EXERCISE BRIEF: Pick out every line of the records that contains the word "point", and copy each one.
## begin TASK DATA
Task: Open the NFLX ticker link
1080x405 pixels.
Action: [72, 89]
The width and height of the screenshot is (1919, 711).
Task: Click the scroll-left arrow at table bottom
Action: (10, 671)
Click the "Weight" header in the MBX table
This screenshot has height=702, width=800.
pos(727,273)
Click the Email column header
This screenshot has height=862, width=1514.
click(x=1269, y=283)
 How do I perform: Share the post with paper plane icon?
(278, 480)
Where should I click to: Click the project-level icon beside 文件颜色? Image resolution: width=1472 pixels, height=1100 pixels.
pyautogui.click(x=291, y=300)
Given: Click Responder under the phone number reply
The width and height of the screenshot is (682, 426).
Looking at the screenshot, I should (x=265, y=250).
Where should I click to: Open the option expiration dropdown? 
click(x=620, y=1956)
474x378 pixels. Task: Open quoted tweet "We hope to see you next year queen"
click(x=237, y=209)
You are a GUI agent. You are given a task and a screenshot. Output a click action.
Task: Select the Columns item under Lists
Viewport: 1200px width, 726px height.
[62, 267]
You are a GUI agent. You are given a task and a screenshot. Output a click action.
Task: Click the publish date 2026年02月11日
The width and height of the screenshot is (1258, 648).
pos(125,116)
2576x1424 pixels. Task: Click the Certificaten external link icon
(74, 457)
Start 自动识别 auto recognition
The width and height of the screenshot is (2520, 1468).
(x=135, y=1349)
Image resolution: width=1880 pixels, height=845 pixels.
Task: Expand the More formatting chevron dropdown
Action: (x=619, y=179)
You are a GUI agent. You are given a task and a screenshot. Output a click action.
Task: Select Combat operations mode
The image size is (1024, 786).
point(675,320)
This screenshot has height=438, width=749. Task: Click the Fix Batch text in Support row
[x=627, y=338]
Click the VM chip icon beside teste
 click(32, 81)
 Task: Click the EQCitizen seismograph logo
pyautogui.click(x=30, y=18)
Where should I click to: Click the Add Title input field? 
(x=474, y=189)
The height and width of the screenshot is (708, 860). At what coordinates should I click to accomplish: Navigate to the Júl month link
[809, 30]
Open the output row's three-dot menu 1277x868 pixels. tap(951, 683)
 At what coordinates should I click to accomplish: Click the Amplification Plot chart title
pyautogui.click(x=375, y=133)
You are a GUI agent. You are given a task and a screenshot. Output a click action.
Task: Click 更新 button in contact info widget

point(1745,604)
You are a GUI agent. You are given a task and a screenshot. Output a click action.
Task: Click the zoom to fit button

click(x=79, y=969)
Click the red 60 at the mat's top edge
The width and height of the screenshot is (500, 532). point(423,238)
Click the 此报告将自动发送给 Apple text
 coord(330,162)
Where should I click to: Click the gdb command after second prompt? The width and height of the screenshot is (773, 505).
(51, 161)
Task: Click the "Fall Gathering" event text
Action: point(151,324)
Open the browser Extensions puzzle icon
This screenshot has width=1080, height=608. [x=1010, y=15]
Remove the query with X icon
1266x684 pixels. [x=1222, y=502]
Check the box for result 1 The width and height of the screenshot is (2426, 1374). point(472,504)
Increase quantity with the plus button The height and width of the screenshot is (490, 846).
## end TASK DATA
ANSWER IN FULL:
point(675,320)
point(1745,604)
The width and height of the screenshot is (500, 532). point(423,238)
Action: point(151,324)
Check the box for result 1 The width and height of the screenshot is (2426, 1374). point(472,504)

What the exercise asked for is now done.